DOJ Merger Investigation Opened a Whole Can of Worms

Retailers and consumers may have been paying out the gills for canned tuna. The Wal-Mart family of stores has alleged a price fixing scheme for canned tuna in Arkansas federal court. Wal-Mart’s complaint casts a wide net, alleging that Bumble Bee Foods, StarKist, Del Monte Foods (former owners of StarKist) and Tri-Union Seafoods (owners of Chicken of the Sea) engaged in large-scale price fixing in violation of Section 1 of the Sherman Act. The defendants allegedly hatched the scheme between 2008 and 2010 and canned it in July of 2015.

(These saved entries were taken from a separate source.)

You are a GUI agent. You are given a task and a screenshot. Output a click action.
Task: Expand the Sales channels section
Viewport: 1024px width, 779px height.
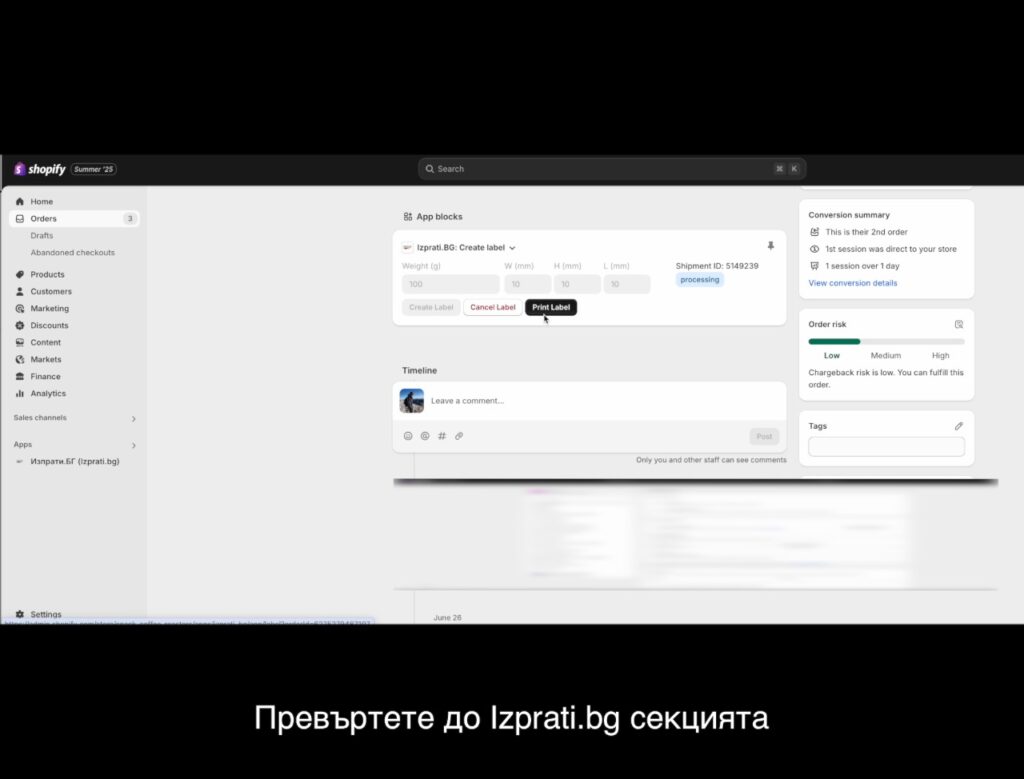(133, 419)
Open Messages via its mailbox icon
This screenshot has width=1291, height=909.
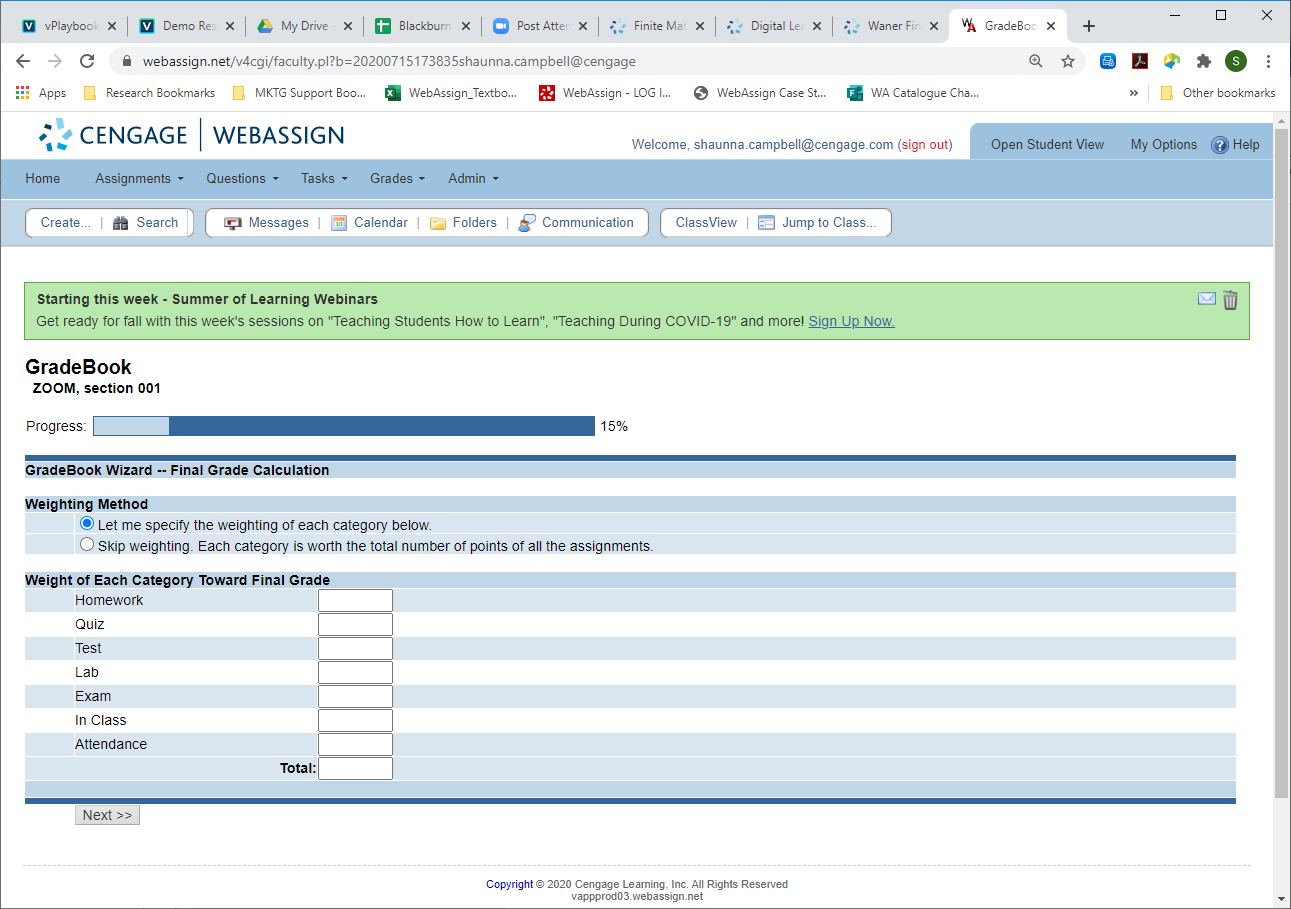click(x=233, y=223)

According to Wal-Mart’s complaint, Bumble Bee, StarKist and Chicken of the Sea are big fish in a little pond, accounting for 80 to 85 percent of the market for canned tuna in the United States. According to the complaint, “they conspired to ensure they would stabilize and maintain their market shares in the packaged tuna market despite declining demand.” The complaint alleges that supply for packaged tuna has steadily increased since the 1960s, while demand has steadily decreased since the mid-1980s. However, “[d]espite changes in supply and demand that should have led to lower prices, [Wal-Mart] continued to pay higher prices for packaged tuna…This price increase scheme, which resulted in supracompetitive prices to [Wal-Mart], was the result of a conspiracy among the Defendants and their co-conspirators.”

Wal-Mart suggested that the defendants and their executives were overly chummy with one another, with senior executives meeting “at least twice annually and regularly discuss[ing] prices and shar[ing] sensitive customer information.” Additionally, the defendants used non-profits and trade associations as cover to circulate competitively-sensitive information. And when executives changed employers, they allegedly kept in touch with their former employers regarding major pricing decisions.

Last year, Tri-Union and its parent company, Thai Union, made waves when they attempted to acquire Bumble Bee. The parties abandoned the proposed merger after the Department of Justice (“DOJ”) expressed its concerns regarding the transaction. Wal-Mart’s complaint cites reports that the DOJ investigation found evidence of a tuna cartel, which serves as a classic example of the (tuna) meltdowns that can arise when producing documents in government fishing expeditions – the defendants may be on the hook for treble damages for the overcharges.